◆ Brief:
Copy word for word the stretch from "But the funnel" through "down some roots." in the funnel-web spider passage below.

While a lifesaving antivenom was introduced to the scene in 1981, access is not always guaranteed, especially in remote areas. Since the venom of a funnel web can prove fatal within sheer hours, it’s important to act efficiently if ever bitten.
How to avoid a deadly encounter
When it comes to keeping your home a funnel web-free zone, there are some simple precautions you can take. Clutter is a funnel web’s ideal hiding spot, says Liz Gabriel, Director and Owner of the Australian Reptile Park.
“It is best to ensure you are not leaving washing and clothing on the floors, if you leave your shoes outside, make sure you check them first before putting your foot in blindly as shoes can be the perfect little burrow for funnel-web spiders,” explains the expert, and yes, that includes your girl pile in the corner of your room.
But the funnel web prevention efforts shouldn’t stop there. The creepy crawly expert says it’s important to clear out any debris from your garden, such as snack boxes and leaf litter. Indoor debris is also risky, so experts urge you to keep cooler places such as a garage or shed nice and clean.
Though the summer months can reach record temperatures, the Eastern states are often subject to plenty of rainfall. Experts say it’s important to stay on top of damp areas in your home, as they attract funnel webs looking to lay down some roots.
What to do if you’ve been bitten
Despite all the precautionary measures above, these sneaky little suckers can often still find their way into your home. If you do come into contact with a funnel web, and believe you may have been exposed to its venom through a bite, Gabriel says it is absolutely imperative you make your way to a hospital as soon as possible.
“Use a pressure immobilisation bandage to go around the bite site a few times. Go down the limb, and head back up the limb as far as the bandage will take you,” advises the expert on what to do in the interim. “Immobilise the limb in either a shirt or using a splint or a sling and try and keep nice and still.”
While any encounter with a deadly spider, (or even a friendly, non-venomous one) can be a terrifying ordeal, it’s important to remain calm, prioritise your safety, and seek the advice or assistance of a professional in removing or disposing of the spider.

◆ Provided material:

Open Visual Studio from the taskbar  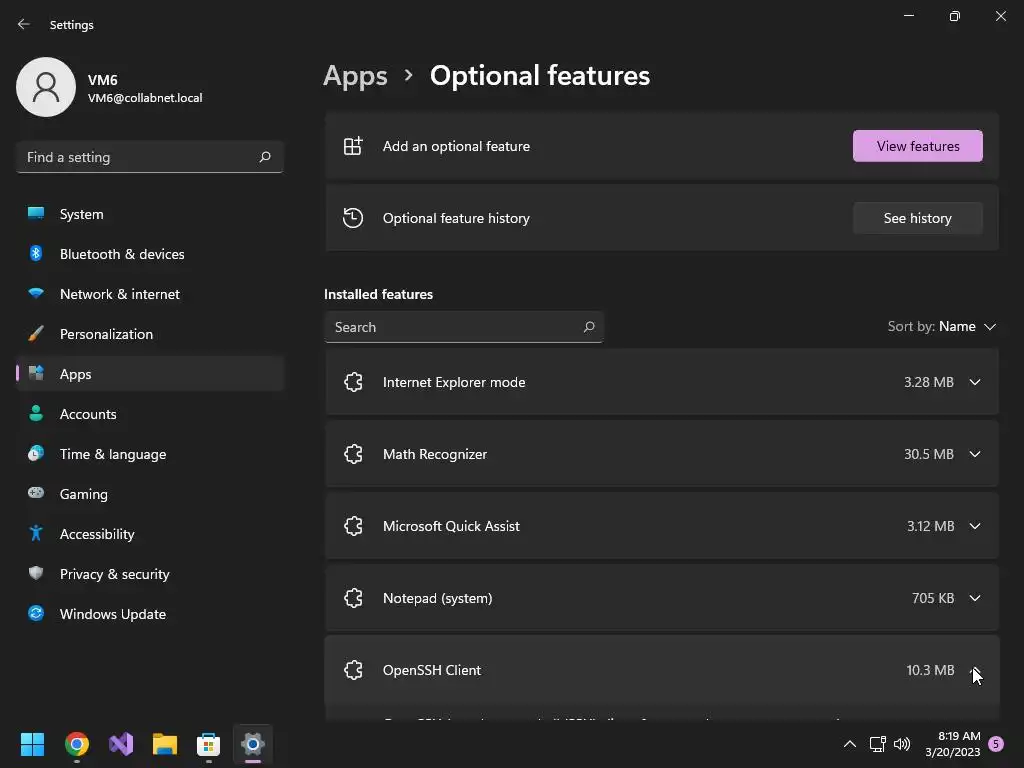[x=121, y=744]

...

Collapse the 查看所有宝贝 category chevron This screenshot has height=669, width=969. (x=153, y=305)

---

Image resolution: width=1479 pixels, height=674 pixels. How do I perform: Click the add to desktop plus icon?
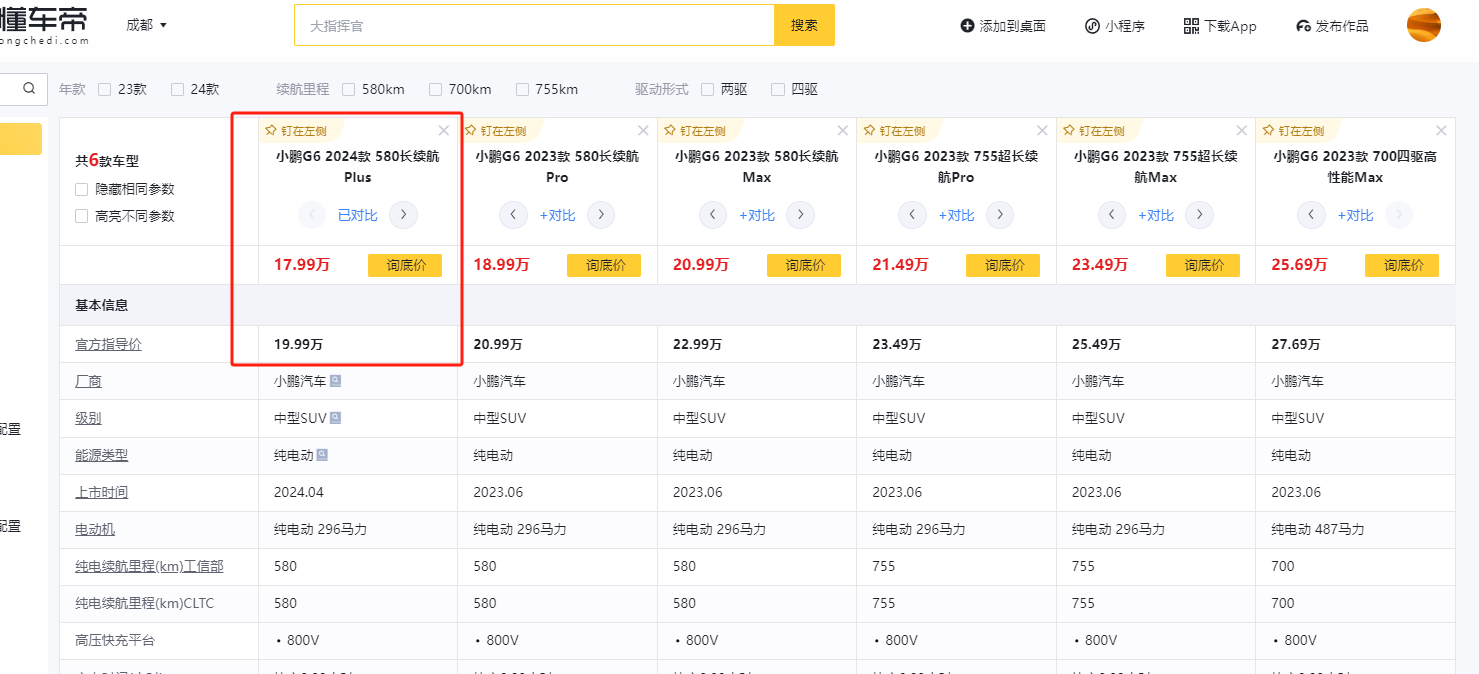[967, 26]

◆ Task answer:
But the funnel web prevention efforts shouldn’t stop there. The creepy crawly expert says it’s important to clear out any debris from your garden, such as snack boxes and leaf litter. Indoor debris is also risky, so experts urge you to keep cooler places such as a garage or shed nice and clean.
Though the summer months can reach record temperatures, the Eastern states are often subject to plenty of rainfall. Experts say it’s important to stay on top of damp areas in your home, as they attract funnel webs looking to lay down some roots.